Key Tips for Making Pumpkin Purée
- Start with a clean pumpkin: When you're ready to make the purée, wash and dry the pumpkin. Place a damp — not wet — towel under your cutting board. This prevents the board from slipping and sliding while you cut the pumpkin.
- You might have to resize the pumpkin: If the pumpkin is too tall to fit inside the pot of the pressure cooker, you'll need to cut it in half. Switch to a serrated knife and use a slow sawing motion. Take care to keep your other hand away from the knife while you hold the pumpkin firmly.
- Range the cook time: Most sugar pumpkins cook in 15 minutes at high pressure. However, some pumpkins are really hard and dense and will take longer to cook. If your pumpkin seems unusually hard when you cut it, start with a 20-minute cook time. (How to know that it's unusually hard? If it takes some work to get a sharp knife into it, the pumpkin is harder than normal.)
- You can always cook it more: After releasing the pressure, poke the flesh of the pumpkin with a fork. You want it to be very tender. If it's not, return the lid to the pressure cooker and cook for an additional five minutes.
- Twice cooked is better: Place the pumpkin in a large pan to cool. Then cut it in half and scrape the flesh away from the skin. Place it into a fine-mesh strainer set over a bowl. This is key. The pumpkin will be too watery to use as-is without draining. Use the back of a large spoon to press the pumpkin gently. (If the holes in your colander are large, place a piece of cheesecloth in the colander before you add the cooked pumpkin.) Allow the pumpkin to drain for at least one hour. And that draining liquid? No need to toss it! It's great added to smoothies.

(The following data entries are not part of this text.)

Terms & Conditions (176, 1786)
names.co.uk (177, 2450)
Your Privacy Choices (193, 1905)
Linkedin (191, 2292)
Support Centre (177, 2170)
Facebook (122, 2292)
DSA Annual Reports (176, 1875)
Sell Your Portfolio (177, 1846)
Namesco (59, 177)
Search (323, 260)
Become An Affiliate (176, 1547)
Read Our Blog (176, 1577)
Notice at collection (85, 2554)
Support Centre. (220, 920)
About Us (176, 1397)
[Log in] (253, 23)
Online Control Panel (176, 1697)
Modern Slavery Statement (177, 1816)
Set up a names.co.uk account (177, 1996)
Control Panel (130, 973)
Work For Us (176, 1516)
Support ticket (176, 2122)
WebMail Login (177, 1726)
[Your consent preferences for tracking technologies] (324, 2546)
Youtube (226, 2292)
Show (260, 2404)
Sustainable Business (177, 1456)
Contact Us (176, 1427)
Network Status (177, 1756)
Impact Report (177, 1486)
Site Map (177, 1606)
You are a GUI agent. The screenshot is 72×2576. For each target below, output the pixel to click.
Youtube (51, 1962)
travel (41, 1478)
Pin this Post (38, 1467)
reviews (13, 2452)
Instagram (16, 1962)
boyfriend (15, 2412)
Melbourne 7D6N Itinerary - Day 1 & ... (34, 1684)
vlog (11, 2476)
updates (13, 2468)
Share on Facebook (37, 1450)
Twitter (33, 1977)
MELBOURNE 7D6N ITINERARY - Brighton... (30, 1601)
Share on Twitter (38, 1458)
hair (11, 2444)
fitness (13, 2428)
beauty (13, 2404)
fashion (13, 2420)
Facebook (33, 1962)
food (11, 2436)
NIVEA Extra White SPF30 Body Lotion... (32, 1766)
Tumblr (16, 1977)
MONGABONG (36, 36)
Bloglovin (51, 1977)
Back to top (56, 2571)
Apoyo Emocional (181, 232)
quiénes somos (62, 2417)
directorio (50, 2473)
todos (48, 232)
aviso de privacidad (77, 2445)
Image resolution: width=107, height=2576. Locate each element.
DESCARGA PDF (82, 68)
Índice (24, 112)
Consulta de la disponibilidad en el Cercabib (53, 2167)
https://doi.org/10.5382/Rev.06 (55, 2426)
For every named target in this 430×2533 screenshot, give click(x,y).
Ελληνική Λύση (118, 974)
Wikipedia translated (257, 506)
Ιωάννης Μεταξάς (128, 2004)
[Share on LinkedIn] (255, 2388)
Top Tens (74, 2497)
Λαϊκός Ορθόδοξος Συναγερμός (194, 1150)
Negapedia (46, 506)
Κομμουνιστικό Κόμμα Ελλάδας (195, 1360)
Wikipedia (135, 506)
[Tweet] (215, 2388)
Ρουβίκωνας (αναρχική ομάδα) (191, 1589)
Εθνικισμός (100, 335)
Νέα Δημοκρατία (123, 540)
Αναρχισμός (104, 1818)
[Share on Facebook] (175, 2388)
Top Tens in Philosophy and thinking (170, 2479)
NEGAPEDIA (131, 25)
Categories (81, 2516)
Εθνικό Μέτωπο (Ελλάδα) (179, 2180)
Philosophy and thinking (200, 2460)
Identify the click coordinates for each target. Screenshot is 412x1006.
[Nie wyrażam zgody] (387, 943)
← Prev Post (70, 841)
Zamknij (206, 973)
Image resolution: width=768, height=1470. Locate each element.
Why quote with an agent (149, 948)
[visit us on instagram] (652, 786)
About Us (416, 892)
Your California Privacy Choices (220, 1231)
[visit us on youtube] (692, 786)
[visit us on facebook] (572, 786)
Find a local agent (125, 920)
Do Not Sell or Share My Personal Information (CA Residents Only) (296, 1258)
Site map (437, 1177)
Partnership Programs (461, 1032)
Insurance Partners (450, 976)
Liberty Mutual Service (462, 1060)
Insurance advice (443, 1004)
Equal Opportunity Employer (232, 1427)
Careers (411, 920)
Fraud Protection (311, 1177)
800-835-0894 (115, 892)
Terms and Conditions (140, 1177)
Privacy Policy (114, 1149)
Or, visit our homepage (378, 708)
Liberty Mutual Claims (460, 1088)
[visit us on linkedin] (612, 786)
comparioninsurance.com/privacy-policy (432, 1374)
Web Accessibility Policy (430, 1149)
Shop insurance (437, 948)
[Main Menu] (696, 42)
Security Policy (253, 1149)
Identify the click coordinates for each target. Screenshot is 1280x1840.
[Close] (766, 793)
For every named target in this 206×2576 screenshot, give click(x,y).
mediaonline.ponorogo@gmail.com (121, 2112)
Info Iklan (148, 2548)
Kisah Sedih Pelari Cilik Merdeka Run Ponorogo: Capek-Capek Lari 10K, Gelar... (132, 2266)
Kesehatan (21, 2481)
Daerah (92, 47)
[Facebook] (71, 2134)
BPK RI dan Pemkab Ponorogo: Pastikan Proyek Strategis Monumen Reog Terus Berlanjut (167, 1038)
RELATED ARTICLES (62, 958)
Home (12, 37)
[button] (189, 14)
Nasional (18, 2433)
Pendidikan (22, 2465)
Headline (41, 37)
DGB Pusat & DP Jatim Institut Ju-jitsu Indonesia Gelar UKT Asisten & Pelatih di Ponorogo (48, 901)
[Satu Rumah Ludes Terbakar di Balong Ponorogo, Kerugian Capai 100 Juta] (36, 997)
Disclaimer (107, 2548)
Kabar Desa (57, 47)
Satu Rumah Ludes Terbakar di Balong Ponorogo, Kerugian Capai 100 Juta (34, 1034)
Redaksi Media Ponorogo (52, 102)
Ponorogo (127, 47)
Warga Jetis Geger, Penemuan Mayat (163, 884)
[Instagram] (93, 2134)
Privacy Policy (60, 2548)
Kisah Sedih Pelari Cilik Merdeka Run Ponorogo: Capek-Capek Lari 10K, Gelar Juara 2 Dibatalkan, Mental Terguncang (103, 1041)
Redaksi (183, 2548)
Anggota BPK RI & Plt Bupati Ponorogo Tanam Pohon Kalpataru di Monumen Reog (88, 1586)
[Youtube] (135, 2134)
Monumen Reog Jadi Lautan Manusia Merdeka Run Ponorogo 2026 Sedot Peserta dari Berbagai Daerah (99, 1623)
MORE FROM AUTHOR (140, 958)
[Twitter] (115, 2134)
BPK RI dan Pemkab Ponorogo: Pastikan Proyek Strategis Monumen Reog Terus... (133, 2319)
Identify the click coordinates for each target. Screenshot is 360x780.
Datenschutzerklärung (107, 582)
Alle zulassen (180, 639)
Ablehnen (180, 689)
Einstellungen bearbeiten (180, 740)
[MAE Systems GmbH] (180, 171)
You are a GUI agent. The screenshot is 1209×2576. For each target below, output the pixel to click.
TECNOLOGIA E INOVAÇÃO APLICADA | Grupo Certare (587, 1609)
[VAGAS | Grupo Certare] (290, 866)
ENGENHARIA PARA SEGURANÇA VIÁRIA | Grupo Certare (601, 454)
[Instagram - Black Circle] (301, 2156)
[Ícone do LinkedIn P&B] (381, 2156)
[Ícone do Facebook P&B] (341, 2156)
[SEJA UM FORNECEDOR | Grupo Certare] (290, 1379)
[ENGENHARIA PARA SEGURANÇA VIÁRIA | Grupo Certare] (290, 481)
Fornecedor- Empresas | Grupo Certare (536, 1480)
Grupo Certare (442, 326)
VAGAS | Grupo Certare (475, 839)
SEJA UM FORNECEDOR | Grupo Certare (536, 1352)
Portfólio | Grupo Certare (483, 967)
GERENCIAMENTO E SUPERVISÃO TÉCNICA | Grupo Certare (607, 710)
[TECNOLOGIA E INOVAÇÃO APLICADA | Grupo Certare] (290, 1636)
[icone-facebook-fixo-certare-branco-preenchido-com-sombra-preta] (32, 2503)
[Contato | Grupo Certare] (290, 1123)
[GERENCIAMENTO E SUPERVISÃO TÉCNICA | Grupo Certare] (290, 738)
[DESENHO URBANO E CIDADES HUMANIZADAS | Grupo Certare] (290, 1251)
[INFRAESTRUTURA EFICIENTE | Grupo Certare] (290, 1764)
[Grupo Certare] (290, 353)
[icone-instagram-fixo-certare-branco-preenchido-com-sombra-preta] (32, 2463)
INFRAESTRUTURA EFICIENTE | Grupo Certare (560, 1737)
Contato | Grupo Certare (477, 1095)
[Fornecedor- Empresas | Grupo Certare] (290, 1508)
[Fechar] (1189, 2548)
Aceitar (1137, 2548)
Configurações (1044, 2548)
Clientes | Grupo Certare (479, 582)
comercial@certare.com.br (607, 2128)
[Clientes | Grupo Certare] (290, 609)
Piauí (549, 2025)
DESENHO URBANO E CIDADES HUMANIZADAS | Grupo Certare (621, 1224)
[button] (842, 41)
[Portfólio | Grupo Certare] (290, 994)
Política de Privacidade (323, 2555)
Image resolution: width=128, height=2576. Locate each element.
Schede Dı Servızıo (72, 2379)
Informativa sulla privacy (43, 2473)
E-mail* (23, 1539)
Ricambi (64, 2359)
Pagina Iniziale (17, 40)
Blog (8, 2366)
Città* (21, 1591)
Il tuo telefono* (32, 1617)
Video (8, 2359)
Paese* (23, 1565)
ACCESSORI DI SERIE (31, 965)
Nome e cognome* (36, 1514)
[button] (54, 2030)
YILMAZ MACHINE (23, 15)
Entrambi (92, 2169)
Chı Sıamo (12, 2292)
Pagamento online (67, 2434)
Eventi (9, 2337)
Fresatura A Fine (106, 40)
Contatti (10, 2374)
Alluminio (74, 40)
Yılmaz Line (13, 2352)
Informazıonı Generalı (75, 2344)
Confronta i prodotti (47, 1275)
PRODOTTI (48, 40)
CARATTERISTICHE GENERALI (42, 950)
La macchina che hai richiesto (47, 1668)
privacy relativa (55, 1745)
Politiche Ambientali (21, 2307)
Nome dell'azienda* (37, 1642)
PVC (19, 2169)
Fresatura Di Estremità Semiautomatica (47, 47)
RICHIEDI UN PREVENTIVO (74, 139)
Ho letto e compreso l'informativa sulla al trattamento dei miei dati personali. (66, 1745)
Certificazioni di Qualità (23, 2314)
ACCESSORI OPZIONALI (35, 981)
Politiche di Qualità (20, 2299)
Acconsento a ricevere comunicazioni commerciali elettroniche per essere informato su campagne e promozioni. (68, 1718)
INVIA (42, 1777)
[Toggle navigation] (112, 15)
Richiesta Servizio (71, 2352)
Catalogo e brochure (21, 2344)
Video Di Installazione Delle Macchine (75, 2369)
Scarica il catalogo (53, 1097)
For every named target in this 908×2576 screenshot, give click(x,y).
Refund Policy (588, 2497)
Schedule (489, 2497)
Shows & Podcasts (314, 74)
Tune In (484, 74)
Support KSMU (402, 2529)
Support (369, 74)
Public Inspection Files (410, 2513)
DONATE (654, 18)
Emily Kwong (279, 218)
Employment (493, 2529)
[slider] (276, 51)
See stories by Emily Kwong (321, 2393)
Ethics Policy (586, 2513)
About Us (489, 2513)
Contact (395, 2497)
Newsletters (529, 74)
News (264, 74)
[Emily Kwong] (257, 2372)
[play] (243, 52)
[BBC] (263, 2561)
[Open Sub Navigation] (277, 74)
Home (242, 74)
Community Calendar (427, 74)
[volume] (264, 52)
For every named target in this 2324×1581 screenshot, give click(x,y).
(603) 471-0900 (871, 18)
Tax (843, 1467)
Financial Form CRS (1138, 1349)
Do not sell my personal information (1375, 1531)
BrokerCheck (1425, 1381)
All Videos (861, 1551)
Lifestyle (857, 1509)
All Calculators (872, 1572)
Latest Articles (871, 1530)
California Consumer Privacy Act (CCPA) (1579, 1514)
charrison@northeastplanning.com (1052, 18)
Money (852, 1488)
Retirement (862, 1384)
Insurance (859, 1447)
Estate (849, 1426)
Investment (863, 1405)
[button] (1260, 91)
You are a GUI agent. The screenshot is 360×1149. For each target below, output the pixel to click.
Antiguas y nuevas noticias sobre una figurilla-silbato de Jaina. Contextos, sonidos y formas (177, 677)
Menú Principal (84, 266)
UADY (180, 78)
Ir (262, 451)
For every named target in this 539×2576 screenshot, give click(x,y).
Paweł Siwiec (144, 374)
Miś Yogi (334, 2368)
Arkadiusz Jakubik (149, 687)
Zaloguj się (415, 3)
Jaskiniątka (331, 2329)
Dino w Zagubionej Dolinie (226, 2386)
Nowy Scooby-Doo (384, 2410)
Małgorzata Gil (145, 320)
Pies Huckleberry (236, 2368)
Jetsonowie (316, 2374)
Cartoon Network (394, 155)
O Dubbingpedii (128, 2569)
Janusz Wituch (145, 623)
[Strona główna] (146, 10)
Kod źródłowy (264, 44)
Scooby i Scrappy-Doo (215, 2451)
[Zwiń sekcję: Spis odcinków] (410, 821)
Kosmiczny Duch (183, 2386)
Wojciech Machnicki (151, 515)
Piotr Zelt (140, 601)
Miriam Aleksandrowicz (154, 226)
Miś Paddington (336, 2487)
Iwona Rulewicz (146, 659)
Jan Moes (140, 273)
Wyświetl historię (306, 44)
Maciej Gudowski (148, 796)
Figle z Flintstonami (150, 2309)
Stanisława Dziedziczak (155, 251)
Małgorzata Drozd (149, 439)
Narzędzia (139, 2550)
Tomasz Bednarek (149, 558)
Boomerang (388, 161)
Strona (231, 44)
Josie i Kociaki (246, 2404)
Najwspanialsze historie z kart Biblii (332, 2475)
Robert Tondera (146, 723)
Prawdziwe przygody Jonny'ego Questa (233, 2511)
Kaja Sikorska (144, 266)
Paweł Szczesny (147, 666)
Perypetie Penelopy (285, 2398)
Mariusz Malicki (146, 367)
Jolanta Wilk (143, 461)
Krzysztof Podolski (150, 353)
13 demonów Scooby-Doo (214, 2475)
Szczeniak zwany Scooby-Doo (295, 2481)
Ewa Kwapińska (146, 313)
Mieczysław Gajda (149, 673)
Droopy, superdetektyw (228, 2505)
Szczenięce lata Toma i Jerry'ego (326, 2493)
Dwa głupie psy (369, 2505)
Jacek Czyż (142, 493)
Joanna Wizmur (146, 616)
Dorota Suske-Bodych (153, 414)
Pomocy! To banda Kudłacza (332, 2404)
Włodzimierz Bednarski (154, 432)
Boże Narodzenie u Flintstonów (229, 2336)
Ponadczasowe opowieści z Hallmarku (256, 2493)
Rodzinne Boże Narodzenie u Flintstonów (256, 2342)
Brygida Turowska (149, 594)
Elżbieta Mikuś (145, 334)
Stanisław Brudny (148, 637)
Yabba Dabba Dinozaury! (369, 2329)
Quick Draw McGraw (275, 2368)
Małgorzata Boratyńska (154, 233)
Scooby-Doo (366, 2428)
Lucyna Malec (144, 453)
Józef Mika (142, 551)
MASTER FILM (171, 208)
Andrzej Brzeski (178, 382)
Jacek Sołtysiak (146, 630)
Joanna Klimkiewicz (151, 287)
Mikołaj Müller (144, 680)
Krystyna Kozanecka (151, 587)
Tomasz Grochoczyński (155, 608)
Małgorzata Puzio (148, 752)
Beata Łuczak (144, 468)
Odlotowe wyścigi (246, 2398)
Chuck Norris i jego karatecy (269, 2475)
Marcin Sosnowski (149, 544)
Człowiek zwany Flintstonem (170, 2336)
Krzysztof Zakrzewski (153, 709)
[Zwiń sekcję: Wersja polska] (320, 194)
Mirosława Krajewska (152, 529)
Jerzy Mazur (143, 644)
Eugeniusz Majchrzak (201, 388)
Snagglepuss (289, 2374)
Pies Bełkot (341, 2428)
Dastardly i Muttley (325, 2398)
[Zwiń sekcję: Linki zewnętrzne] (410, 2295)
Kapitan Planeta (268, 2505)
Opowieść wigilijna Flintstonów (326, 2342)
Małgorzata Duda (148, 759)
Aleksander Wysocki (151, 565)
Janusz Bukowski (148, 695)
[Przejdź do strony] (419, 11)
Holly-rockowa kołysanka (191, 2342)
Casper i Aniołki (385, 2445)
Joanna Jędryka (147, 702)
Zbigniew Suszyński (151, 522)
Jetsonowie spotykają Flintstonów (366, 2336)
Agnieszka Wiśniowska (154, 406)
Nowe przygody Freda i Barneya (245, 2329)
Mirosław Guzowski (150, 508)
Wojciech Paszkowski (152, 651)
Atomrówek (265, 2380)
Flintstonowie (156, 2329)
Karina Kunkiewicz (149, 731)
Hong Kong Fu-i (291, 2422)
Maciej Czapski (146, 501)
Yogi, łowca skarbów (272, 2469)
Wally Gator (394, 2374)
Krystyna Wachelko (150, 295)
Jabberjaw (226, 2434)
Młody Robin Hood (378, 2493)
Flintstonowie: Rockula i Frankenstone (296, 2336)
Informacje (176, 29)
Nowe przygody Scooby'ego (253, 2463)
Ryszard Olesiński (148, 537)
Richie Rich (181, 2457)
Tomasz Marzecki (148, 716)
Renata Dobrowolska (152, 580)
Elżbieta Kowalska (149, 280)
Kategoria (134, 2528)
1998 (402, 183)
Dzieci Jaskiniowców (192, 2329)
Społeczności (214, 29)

- Smooth it out: Blend the pumpkin until smooth in a food processor. Measure into 16-ounce (about 2-cup) batches and use in your favorite recipes. Oh, and here's one last, important, step: Remember to tell your family and friends that you made homemade pumpkin purée. I mean, what good is a #culinarygoal if you don't brag about it a little?
Instant Pot Pumpkin Purée
Makes about 16 ounces (2 cups) purée
1 1/2 cups
(3- to 4-pound) sugar or pie pumpkin
Wash and dry the pumpkin. Place it on a cutting board with a damp dish towel underneath. (The towel prevents the board from slipping.) Using a serrated or paring knife, cut a large circle around the stem like you would a jack-o'-lantern lid. Discard the lid and scoop out the seeds.
Set a wire rack in a 6-quart or larger electric pressure cooker. Add the water. Place the pumpkin cut-side up on the rack. (If the pumpkin is too large for the pot, cut it in half first.) Set the cook time for 15 minutes at high pressure. (If the pumpkin seems especially hard, set it for 20 minutes.)
When the cooking time completes, allow the pressure cooker to naturally release pressure for 5 minutes. When the 5 minutes are up, quick release any remaining pressure. Open the pressure cooker and check the texture of the pumpkin. The pumpkin flesh should be fork tender. If it's not cook for 5 minutes more at high pressure, repeating the 5-minute natural release. Transfer the pumpkin to a cutting board until cool enough to handle.
Fit a large fine-mesh strainer over a bowl, or line a regular colander with cheesecloth first. Cut the pumpkin in half. Remove any remaining seeds. Scrape the pumpkin flesh away from the skin and place in the strainer or colander. Using the back of a spoon, press on the pumpkin firmly to remove excess liquid. Set aside to drain for 1 hour.
Transfer the drained pumpkin to the bowl of a food processor fitted with the blade attachment. Blend until smooth, about 1 minute. Measure into 16-ounce portions, about 2 cups each. If any pumpkin remains, use it in smoothies.
Pumpkin substitute: If you can't find a sugar pumpkin, use 2 acorn squash instead, 3 to 4 pounds total.
Storage: Keep the purée in the refrigerator for up to 2 days, or place the fully cooled purée into a plastic freezer bag. Flatten and freeze for up to 3 months. Thaw in the refrigerator overnight before using.
Using like canned pumpkin: 1 (16-ounce) batch of homemade purée is equivalent to 1 (15-ounce) can pumpkin purée.